===== Pagina =====
Il raffaiuolo è un derivato,
è il fratello minore del pizzo panaro,
il vero dolce tipico beneventano del periodo pasquale: un disco di pan di spagna ricoperto di naspro, la glassa di zucchero sciolto con l’acqua che si rapprende
una volta raffreddatasi; talvolta la mistura è arricchita dall’aroma di limone.
Un dolce estremamente
semplice, dunque, eppur di straordinaria ricchezza: una ricchezza fatta di
sensazioni visive e tattili prima che gustative. Il candore omogeneo e liscio
del naspro, appena rallegrato dai “diavulilli”,
gli zuccherini colorati, lascia presagire una dolcezza innocente, naturale, e
una tenerezza che contrasta con l’aspetto visibilmente duro della glassa. E in
effetti, spezzando ed addentando il pizzo panaro si avverte, con piacere, il
contrasto tra la morbidezza estrema del pan di spagna ed il croccare del
naspro. In questa contrapposizione
morbido/croccante risiede la caratteristica più entusiasmante e l’originalità
di questo dolce beneventano il cui Il gusto è gradevolmente ma banalmente
dolce.
Soffre l’aria il pizzo panaro
perché se il pan di spagna si secca è la fine: la durezza del pan di spagna fa
un tutt’uno con quella del naspro, il dolce diventa una pietra friabile,
fastidiosa, il cui sapore scontato finisce per non appagare. Era questo,
evidentemente, il motivo per cui mia nonna, in un’epoca in cui le confezioni
ermetiche non erano diffuse, pretendeva che i raffaiuoli fossero preparati il
giorno esatto in cui dovevano esser donati. Il raffiauolo è un pezzo ovale di pan di spagna, ricoperto di naspro;
in sostanza un pezzo di Pizzo Panaro, senza “diavulilli”.
Gli zuccherini colorati “simboleggiano
la primavera, con i suoi colori, la sua allegria”, mi dicono alla
pasticceria Bianchini, in via Napoli, che, custode di antiche tradizioni, ancora produce il Pizzo Panaro ed anche i
raffaiuoli, dove mi sono intrattenuto a discuterne, avvolto e piacevolmente
sconvolto da irresistibili aromi di anice, zucchero, vaniglia e quant’altro ben
di dio si usa(va) in questi laboratori del piacere che sono le pasticcerie.
=====
> [Consegna 1]: Nelle voci, rinomina "thumbnail" in "preview" nella parte che va dall'inizio fino alla riga contenente "Click the 23", inclusa. Riporta queste righe senza altre modifiche.
> [Consegna 2]: Prosegui il testo sul pizzo panaro e i raffaiuoli, ripartendo dall'ultima frase riportata.
Il testo e le voci provengono da fonti diverse.
===== Voci dati =====
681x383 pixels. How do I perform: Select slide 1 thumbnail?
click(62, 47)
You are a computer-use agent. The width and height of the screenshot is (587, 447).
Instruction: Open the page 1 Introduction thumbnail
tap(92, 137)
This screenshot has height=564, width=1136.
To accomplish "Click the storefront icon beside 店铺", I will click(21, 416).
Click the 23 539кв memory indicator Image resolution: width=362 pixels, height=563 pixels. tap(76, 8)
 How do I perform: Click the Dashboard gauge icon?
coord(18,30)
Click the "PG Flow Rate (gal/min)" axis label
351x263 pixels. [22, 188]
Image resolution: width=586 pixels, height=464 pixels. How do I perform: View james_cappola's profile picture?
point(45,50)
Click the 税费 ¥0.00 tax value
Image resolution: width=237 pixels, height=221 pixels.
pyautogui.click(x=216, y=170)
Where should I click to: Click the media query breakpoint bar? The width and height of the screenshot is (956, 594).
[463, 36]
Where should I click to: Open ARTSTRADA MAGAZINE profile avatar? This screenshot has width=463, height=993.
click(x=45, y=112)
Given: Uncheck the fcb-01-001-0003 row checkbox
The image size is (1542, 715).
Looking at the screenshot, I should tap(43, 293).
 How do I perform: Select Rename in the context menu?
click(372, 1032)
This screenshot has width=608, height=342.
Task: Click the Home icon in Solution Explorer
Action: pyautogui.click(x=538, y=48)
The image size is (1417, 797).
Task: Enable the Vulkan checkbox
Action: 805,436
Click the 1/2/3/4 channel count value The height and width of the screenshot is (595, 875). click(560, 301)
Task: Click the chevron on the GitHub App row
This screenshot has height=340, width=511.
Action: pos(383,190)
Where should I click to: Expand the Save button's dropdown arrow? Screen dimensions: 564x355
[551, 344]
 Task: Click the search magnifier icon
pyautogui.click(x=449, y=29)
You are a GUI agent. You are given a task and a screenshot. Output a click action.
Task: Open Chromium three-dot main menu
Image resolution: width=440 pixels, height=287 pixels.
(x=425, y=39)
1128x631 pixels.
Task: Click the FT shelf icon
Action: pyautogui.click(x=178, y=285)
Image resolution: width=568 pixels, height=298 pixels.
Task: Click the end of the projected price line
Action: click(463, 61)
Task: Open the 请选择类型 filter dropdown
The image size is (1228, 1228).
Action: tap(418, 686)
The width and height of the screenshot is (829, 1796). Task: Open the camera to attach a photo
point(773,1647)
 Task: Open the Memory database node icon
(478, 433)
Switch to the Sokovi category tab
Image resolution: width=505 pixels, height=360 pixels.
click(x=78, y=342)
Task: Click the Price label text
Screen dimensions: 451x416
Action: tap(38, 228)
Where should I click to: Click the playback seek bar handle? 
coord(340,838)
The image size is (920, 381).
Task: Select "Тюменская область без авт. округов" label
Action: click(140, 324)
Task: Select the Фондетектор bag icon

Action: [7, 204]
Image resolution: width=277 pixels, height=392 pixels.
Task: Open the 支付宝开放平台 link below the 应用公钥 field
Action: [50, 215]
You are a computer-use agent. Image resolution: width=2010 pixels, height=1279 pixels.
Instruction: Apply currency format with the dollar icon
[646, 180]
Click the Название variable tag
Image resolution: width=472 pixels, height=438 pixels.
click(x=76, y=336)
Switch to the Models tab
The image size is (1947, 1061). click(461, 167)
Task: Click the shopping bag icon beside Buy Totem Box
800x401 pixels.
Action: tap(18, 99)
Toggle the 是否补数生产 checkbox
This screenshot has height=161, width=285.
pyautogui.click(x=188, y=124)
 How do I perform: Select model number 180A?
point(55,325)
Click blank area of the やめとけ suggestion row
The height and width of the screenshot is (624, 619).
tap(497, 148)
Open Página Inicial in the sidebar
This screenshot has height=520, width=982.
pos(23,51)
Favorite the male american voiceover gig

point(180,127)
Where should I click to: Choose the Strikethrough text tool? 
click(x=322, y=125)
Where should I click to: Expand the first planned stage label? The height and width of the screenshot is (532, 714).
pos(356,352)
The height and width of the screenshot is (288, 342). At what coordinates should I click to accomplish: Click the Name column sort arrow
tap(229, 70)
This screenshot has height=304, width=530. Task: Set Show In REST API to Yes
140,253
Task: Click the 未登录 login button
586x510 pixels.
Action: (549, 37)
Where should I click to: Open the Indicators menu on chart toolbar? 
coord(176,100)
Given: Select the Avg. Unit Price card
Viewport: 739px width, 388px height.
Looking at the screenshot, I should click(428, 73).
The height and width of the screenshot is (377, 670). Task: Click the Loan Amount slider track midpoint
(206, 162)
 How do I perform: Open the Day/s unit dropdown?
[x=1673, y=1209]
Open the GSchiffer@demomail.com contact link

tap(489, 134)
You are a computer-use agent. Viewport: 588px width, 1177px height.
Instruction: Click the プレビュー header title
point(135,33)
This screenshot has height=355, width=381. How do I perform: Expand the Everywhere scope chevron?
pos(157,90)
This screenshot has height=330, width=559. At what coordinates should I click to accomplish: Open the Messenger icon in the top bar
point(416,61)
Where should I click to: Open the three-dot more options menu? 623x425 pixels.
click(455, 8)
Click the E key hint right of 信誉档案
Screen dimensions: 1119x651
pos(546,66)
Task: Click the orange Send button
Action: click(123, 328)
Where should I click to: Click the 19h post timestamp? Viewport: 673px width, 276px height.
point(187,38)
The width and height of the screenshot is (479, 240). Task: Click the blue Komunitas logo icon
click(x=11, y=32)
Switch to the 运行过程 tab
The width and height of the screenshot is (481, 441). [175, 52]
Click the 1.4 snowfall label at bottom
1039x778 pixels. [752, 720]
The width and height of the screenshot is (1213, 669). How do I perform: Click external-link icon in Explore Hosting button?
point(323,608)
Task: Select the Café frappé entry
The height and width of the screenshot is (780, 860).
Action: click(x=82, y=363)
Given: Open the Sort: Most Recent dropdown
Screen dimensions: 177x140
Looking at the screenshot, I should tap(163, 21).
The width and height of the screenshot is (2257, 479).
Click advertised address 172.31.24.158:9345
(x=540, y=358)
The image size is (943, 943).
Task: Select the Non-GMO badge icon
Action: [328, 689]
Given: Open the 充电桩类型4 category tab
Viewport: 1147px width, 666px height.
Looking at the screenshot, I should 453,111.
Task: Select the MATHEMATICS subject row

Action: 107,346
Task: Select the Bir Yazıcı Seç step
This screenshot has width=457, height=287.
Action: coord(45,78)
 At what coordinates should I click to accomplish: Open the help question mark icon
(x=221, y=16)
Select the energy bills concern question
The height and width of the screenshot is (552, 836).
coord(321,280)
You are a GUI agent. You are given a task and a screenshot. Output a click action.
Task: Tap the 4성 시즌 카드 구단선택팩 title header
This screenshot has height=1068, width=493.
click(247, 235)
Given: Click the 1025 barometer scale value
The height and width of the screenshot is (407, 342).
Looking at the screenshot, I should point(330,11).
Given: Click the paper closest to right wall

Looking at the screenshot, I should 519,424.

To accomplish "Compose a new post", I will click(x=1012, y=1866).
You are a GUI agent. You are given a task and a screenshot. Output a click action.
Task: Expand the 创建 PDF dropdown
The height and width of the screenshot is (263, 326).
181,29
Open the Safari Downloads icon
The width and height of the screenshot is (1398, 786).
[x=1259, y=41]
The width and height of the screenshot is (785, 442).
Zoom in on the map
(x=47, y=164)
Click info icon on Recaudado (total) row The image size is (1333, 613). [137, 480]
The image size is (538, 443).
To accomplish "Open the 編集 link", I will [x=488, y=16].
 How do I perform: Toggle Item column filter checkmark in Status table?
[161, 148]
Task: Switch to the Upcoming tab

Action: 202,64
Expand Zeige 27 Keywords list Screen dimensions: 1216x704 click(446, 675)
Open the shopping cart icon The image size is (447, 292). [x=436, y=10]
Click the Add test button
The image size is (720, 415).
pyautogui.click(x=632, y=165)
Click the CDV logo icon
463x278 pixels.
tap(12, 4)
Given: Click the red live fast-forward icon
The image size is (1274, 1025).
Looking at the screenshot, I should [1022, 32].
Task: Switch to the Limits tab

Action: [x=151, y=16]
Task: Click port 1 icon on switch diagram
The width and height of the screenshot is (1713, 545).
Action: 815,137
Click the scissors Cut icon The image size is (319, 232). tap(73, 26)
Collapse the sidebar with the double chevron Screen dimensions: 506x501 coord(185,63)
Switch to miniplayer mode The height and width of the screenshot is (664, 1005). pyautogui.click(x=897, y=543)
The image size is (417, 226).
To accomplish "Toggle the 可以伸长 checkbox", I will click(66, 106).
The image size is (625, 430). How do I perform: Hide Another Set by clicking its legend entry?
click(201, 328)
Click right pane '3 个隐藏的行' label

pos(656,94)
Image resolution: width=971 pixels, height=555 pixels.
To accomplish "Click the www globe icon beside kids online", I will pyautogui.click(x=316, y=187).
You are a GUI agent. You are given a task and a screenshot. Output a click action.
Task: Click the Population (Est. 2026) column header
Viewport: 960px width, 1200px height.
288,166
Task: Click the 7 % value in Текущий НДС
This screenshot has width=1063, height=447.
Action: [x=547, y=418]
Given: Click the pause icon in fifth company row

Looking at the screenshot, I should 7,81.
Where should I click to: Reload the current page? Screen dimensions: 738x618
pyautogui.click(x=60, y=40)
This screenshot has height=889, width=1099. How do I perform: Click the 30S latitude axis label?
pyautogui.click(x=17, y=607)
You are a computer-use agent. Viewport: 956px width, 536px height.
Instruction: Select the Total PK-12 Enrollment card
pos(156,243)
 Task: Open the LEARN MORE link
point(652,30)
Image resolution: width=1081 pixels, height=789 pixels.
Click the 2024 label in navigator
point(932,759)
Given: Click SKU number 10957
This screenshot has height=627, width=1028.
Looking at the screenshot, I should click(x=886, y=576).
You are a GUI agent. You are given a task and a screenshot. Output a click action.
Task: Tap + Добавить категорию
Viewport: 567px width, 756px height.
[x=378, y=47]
=====
> [Risposta attesa 1]:
681x383 pixels. How do I perform: Select slide 1 preview?
click(62, 47)
You are a computer-use agent. The width and height of the screenshot is (587, 447).
Instruction: Open the page 1 Introduction preview
tap(92, 137)
This screenshot has height=564, width=1136.
To accomplish "Click the storefront icon beside 店铺", I will click(21, 416).
Click the 23 539кв memory indicator Image resolution: width=362 pixels, height=563 pixels. tap(76, 8)

> [Risposta attesa 2]:
Sono rare ormai le pasticcerie dove, entrando, si è investiti dalla tempesta
aromatica spigionata degli ingredienti delle creme e degli impasti; la
diffusione di semilavorati vari, preparati inscatolati e polverine
preconfezionate, le cappe iperefficienti, hanno reso neutre al naso le
pasticcerie moderne, con grave perdita per l’esperienza olfattivo evocativa dei
golosi del terzo millennio.
Ma torniamo al pizzo panaro,
che pare si chiami così perché la forma tonda è quella tipica di una pizza
(pizza dolce, “a pizz e pan e spagn”)
e perché i bambini ed i giovinetti, che la domenica delle palme, recando il
ramoscello d’ulivo ai padrini e alle madrine di battezzo e ai nonni, lo
ricevevano in dono, lo portavano via in un “panaro”,
una cesta. Il dolce era, dunque destinato a piacere anche ai più piccoli, di
qui la sua semplicità.
La
circostanza che il pizzo panaro fosse donato in occasione di una ricorrenza
così importante ne attesta la popolarità e la tradizione, secondo alcuni
risalente addirittura al ‘500. Con il rarefarsi di quelle
espressioni di affetto consistenti nella
visita affettuosa nei giorni delle feste comandate, sostituita da telefonate,
sms e messaggi in rete, si è rarefatto anche il pizzo panaro.
Non riuscirò mai capacitarmi
del perché un dolce così originale e saporito, di gusto facile, di esclusiva
produzione beneventana, e quindi arricchito dal valore dell’esclusività, debba
subire il destino di dolce minore, quasi destinato all’oblio.
Il pizzo panaro ricorda la
portoghese “pastel de nata” o “pastel de belem”: un cestino di pasta
sfoglia ripieno di dolce crema. Si riproduce nella delizia lusitana il gusto
banalmente dolce e la contrapposizione morbido/croccante. Le vetrine delle
pasticcerie e dei panifici di Lisbona ne sono stracolme, se ne parla nelle
guide, il pizzo panaro, sommariamente citato in alcuni testi, lo devi andare
scovare nella pasticceria che conserva le ricette
dalla tradizione.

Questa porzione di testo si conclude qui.